There is another obvious problem with the Labour manifesto. In financialised economies Governments find it harder and harder to tax capital; financial capital is not tied down to assets, has access to numerous tax-havens and enjoys a variety of freedoms and favourable regulations that the UK government has accepted as part of its membership to the the World Trade Organisation, the Basel convention and the EU.
This should be a big headache for Labour given that its manifesto proposes as its main source of funding taxing large accumulations of wealth and reducing the significant levels of tax avoidance seen currently. Increasing national insurance contributions and income taxes or increasing the business tax rate are all measures that effectively mean that Labour will try to force Britain’s 1%, most dominant companies and investors to contribute more to the tax burden. Labour is trying -simply put- to tax the rich.

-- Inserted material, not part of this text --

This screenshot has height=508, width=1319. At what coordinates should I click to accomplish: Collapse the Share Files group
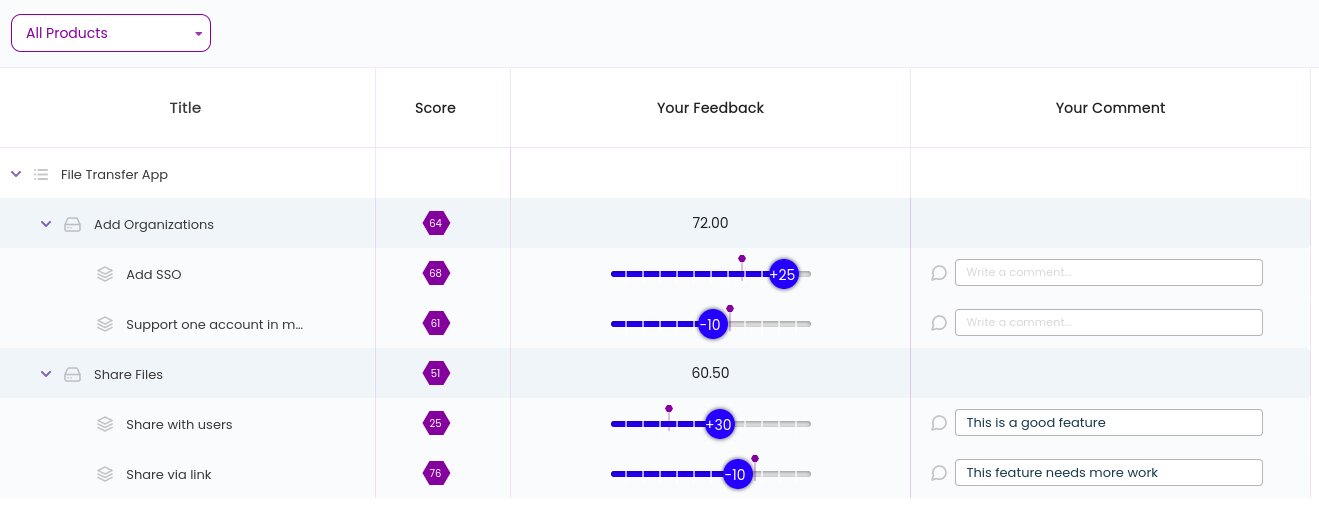[x=46, y=374]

But Labour is suspiciously silent about tax-havens, international treaties that allow capital to move freely and specifically about how exactly it plans to pressure financial capital and large companies into contributing more in the public purse, something that has never been achieved in a financialised economy before. The silence on such key issues would make most voters suspicious and one doesn’t need to be a financial expert to see the hole in Labour’s plans..
Any form of UK government measures against tax havens will most likely put the UK in a collision course with all its main trade and investment partners across the Globe and the many foreign governments that actively support those tax havens. No government in Europe has yet to try such a bold measure.
But even if the legal and political problems were to be overcome, the fact remains that the UK economy remains heavily dependent for growth on the financial sector; these companies and financial investors enjoy huge amount of leverage towards any future UK government. If they were to be forced to reduce their profits significantly chances are that they would move financial investment to another host-country and plunge the UK into a recession.
The same problems plague Labour’s plans to scrap fees and even to reduce the debt burden for those that have already graduated. With financial capital having such easy access to tax-havens the tax burden for these measures will most fall to the only source of reliable tax income; those that have no access to tax havens namely low and median earners.
The dilemmas that any government trying to mitigate the effects of financialisation will face have no obvious or painless solution. These policy problems cannot be solved by changing the person at the helm; they are the outcomes of the financialised economic model and to this day no alternative model has been put forward to replace it completely.
Note: This article gives the views of the author, and not the position of the Euro Crisis in the Press blog nor of the London School of Economics.
Alexandros Alexandropoulos is a Visiting Academic at the LSE and a researcher at the European Research Network on Social and Economic Policy (ERENSEP). He has taught at SciencesPo Paris and was a Policy Expert for the Hansard Society.